She stressed that if the government is serious about minimising the spread of COVID-19 among the care workforce and those they support in communities, it needs to fully fund the cost of PPE for care workers and ensure the availability and accessibility of antigen testing, as required for the home care workforce, as well as for those working in care homes.

“As UKHCA has highlighted to Ministers and officials many times, the greatest risk to the correct and consistent use of PPE in homecare is not lack of knowledge of the guidelines, it is lack of money to pay for recommended PPE, in an environment of gross under-funding of home care by central government and local authorities,” she said.

“Whilst there has been some movement downwards in cost of PPE since the start of the pandemic, it remains highly inflated compared with normal times and is unfunded going forward.

“In the first wave of COVID19, additional government funding assisted homecare providers to purchase the correct PPE and remain solvent, for which they are most grateful.
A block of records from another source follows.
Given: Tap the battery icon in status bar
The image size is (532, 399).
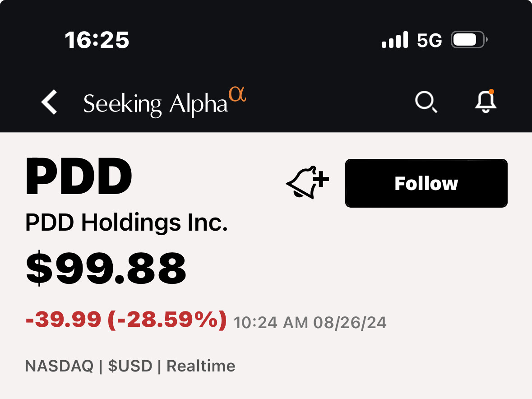Looking at the screenshot, I should 469,40.
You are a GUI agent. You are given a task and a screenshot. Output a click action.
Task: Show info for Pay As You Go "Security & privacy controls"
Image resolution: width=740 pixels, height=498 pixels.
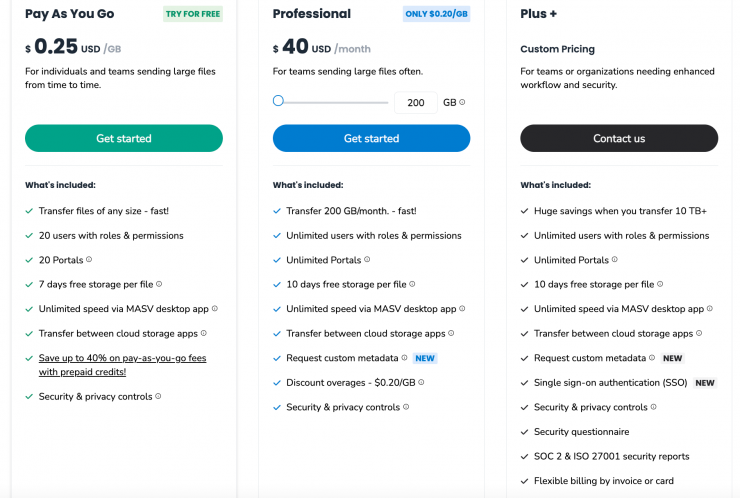click(159, 397)
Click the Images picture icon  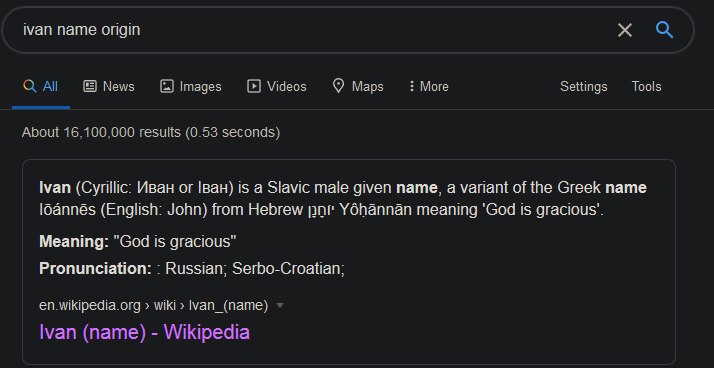[x=167, y=86]
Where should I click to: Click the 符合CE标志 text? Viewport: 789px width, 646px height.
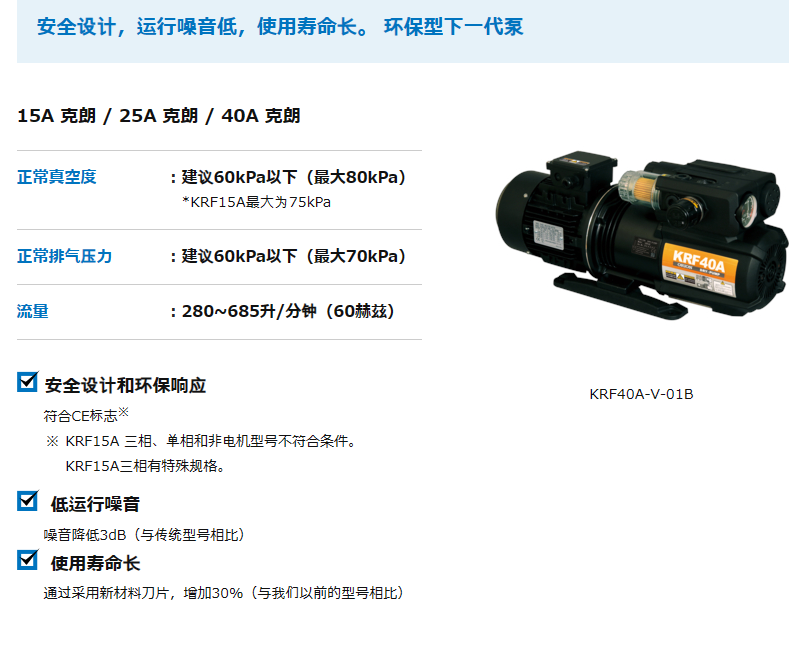pyautogui.click(x=81, y=416)
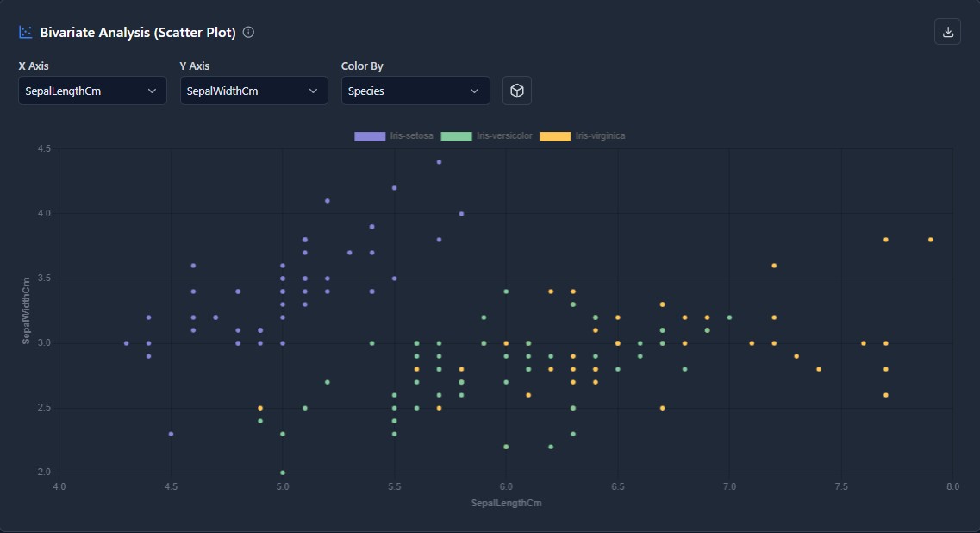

Without continuance of suitable emergency funding, there is a substantial risk that many state-funded homecare providers will simply be unable to afford the recommended infection control measures.”

Dr Townson added that most providers in the private-pay part of the home care market have received “little or no support” from the government to date apart from the temporary removal of VAT on PPE, which was welcomed by all providers in the sector, but is “insufficient”.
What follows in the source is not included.